Published February 1, 2023
Jason Sprowl, PhD, assistant professor of pharmaceutical sciences, has received a 2023 Division for Translational and Clinical Pharmacology Early Career Award from The American Society for Pharmacology and Experimental Therapeutics (ASPET).
This award recognizes excellence in translational and clinical pharmacology research from early career scientists. Sprowl received the award in recognition of his pioneering research studying the contribution of solute carriers (SLCs) in drug-induced toxicity and related transformative strategies that target these proteins while maintaining drug efficacy.

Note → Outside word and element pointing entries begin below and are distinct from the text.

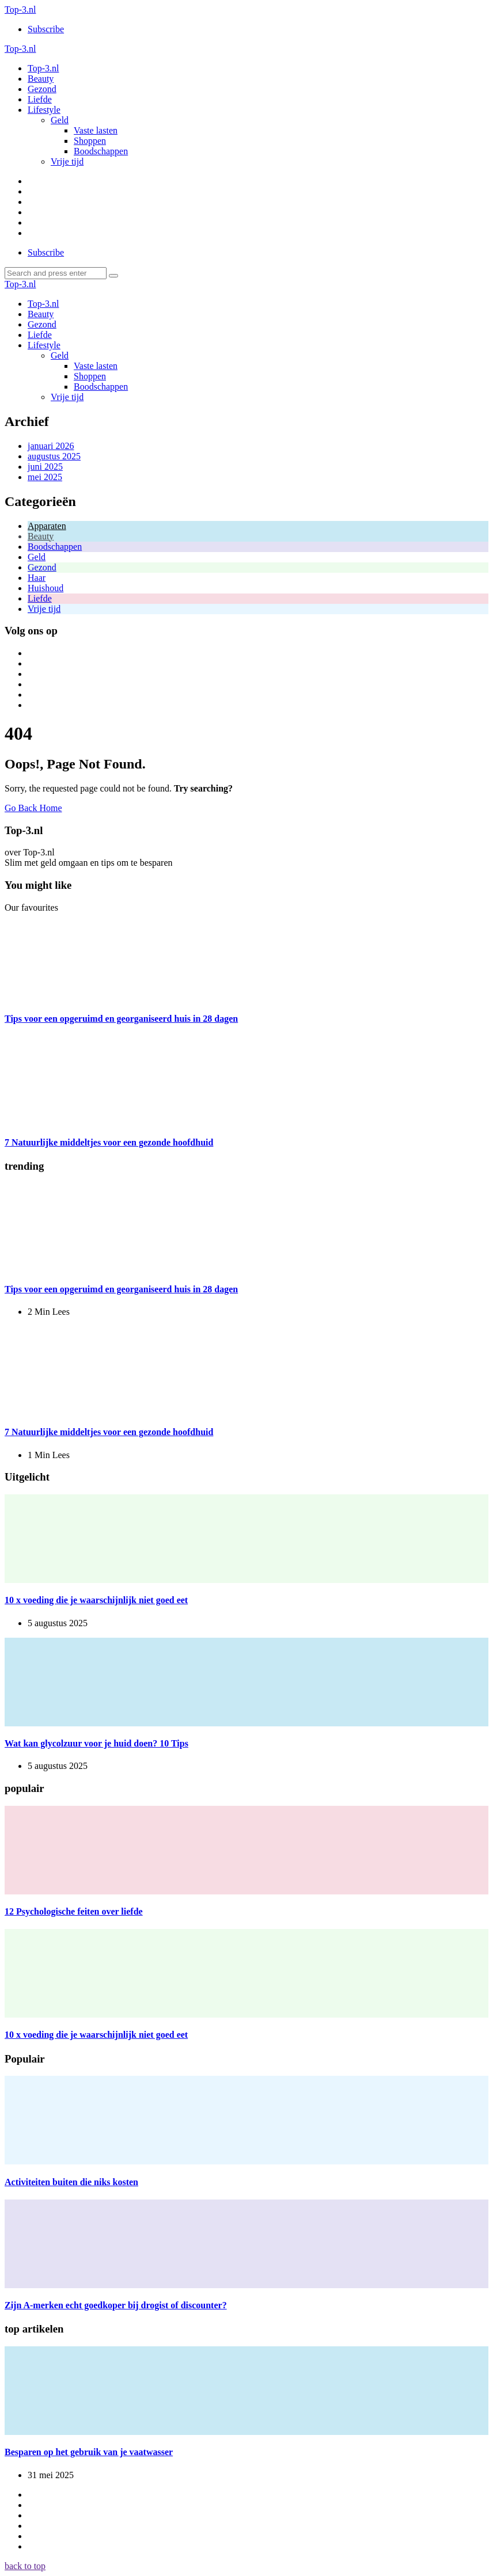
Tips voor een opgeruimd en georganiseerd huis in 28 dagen (121, 1018)
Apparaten (47, 526)
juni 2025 (45, 466)
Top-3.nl (20, 9)
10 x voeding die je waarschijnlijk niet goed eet (96, 1600)
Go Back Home (33, 808)
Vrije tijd (44, 609)
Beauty (41, 536)
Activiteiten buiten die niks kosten (71, 2182)
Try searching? (203, 788)
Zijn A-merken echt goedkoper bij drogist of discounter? (116, 2305)
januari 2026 (51, 446)
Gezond (42, 567)
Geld (36, 557)
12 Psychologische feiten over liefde (74, 1911)
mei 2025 (45, 477)
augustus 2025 (54, 456)
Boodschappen (55, 546)
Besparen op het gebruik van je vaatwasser (89, 2452)
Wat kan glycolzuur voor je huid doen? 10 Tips (96, 1743)
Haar (36, 578)
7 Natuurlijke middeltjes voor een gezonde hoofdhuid (109, 1142)
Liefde (40, 598)
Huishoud (45, 588)
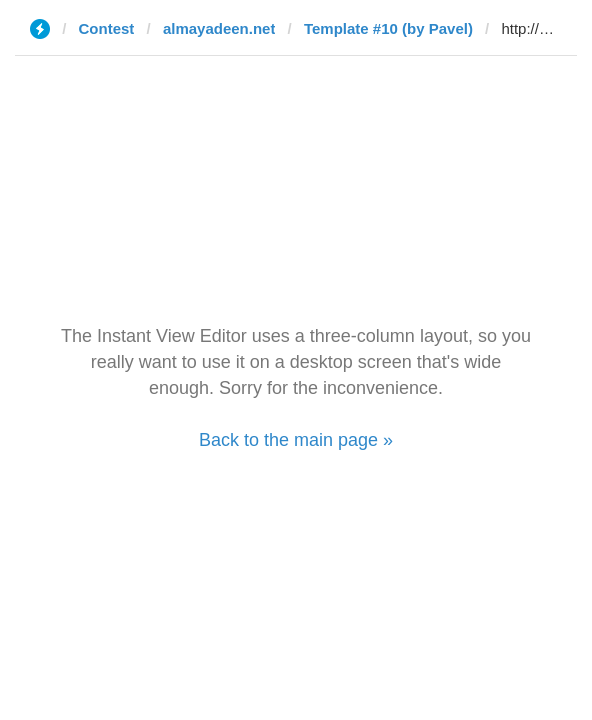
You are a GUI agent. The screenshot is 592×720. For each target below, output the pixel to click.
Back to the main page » (296, 440)
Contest (107, 28)
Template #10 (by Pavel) (388, 28)
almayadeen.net (219, 28)
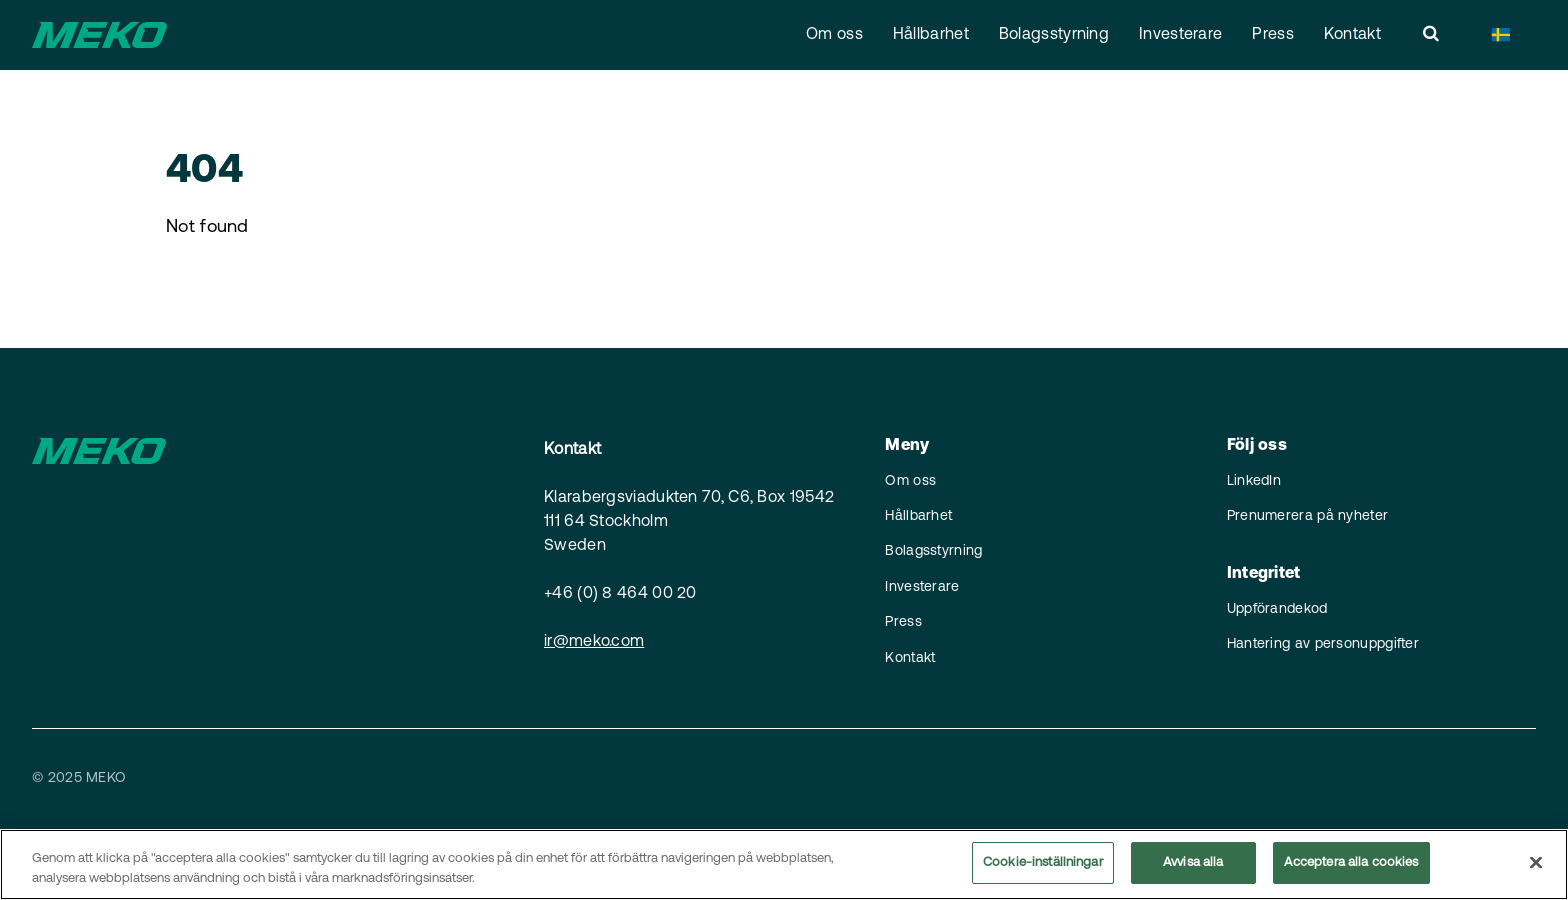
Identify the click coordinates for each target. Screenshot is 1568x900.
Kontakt (1352, 35)
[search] (1431, 35)
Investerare (1180, 35)
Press (1273, 35)
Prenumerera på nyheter (1308, 516)
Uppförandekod (1277, 609)
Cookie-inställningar (1043, 865)
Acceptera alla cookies (1351, 865)
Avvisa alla (1193, 865)
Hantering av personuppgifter (1323, 644)
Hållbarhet (931, 35)
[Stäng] (1536, 864)
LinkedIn (1254, 481)
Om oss (834, 35)
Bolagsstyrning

Sprowl has been recognized as an emerging leader in studying the role of SLCs as contributors to drug efficacy and toxicity. Expanding knowledge of SLCs and their regulation seeks to aid in predicting nutrient or xenobiotic disposition, as well as explain interpatient variability and response based on their activity. Sprowl’s expertise and contributions to this field are represented by more than twenty-five peer reviewed manuscripts in high impact journals associated with SLCs and drug response. His research group is currently investigating tyrosine kinase regulation of SLCs and how these events contribute to patient variability or life-threatening drug-drug interactions, which is supported by National Institute of General Medical Sciences R01 funding.
“I am honored to be recognized by the ASPET Division for Translational and Clinical Pharmacology,” says Sprowl. “This is an award that has been previously received by numerous of my colleagues who I hold in high regard, and have made many significant contributions to our field.”
The Division for Translational and Clinical Pharmacology will present the award to Sprowl in May 2023 during the ASPET Annual Meeting in St. Louis, MO. Sprowl will also present a lecture on his work at the meeting, titled "Regulation of Solute Carriers by Disruption of Tyrosine Kinases and Associated Clinical Outcome.” Sprowl has been a member of ASPET since 2018.
“I am pleased to present on our research which provides insight into identifying sources of interpatient variability and dangerous drug-drug interactions,” says Sprowl. “This will involve discussing our recent discoveries of drug uptake transporters, which regulate drug disposition, being regulated by tyrosine kinases. These kinases are sensitive to many tyrosine kinase inhibitors, which are a family of drugs used chronically to treat cancer, rheumatoid arthritis, and various other diseases,” Sprowl explains. “This knowledge has the potential to have far-reaching implications and could ultimately be used to better predict drug disposition that contributes to adverse events, provide guidance in identifying targets to avoid in drug development, or provide methods to reduce transport activity that promote tissue accumulation and toxicity.”